### WORK INSTRUCTIONS
1 - Translate this sentence from the passage on impersonality below into Spanish: "Even in a full current of natural action the impersonal soul in us remains calm, still and free."
2 - Answer these from the passage on impersonality below:
(a) Through what have we achieved impersonality in the works of our nature?
(b) How does the passage describe the Purusha?
(c) What obscures the real sense of the sacrifice offered by Nature?
3 - Turn the paragraph of the passage on impersonality below that begins "The ego claimed them" into a short list that keeps its main points.

### TEXT TO READ
= = = = =
The ego claimed them as its own doings and therefore we thought them ours; but the ego is now dead and henceforth they are no longer ours, but Nature’s. We have achieved by the slaying of ego impersonality in our being and consciousness; we have achieved by the renunciation of desire impersonality in the works of our nature. We are free not only in inaction, but in action; our liberty does not depend on a physical and temperamental immobility and vacancy, nor do we fall from freedom directly we act. Even in a full current of natural action the impersonal soul in us remains calm, still and free. The liberation given by this perfect impersonality is real, is complete, is indispensable; but is it the last word, the end of the whole matter? All life, all world-existence, we have said, is the sacrifice offered by Nature to the Purusha, the one and secret soul in Nature, in whom all her workings take place; but its real sense is obscured in us by ego, by desire, by our limited, active, multiple personality. We have risen out of ego and desire and limited personality and by impersonality, its great corrective, we have found the impersonal Godhead; we have identified our being with the one self and soul in whom all exist.
= = = = =
### SOURCE DATA
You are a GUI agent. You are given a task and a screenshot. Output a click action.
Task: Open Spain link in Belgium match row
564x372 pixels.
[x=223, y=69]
= = = = =
### EXERCISE RESULTS
1 - Incluso en una plena corriente de acción natural, el alma impersonal en nosotros permanece serena, quieta y libre.

2 -
(a) Through the renunciation of desire.
(b) As the one and secret soul in Nature, in whom all her workings take place.
(c) Ego, desire, and our limited, active, multiple personality.

3 -
- The ego claimed them as its own doings, so we thought them ours. Now that the ego is dead, they are Nature's, not ours.
- Slaying the ego brings impersonality in our being and consciousness. Renouncing desire brings impersonality in the works of our nature.
- We are free in action as well as in inaction. That freedom does not depend on physical and temperamental immobility, and acting does not end it.
- Even in a full current of natural action, the impersonal soul stays calm, still and free.
- This liberation is real, complete and indispensable, but the passage asks whether it is the end of the whole matter.
- All life and world-existence is Nature's sacrifice to the Purusha, the one secret soul in Nature. Ego, desire and limited personality obscure its real sense.
- Having risen out of these through impersonality, we have found the impersonal Godhead and identified our being with the one self in whom all exist.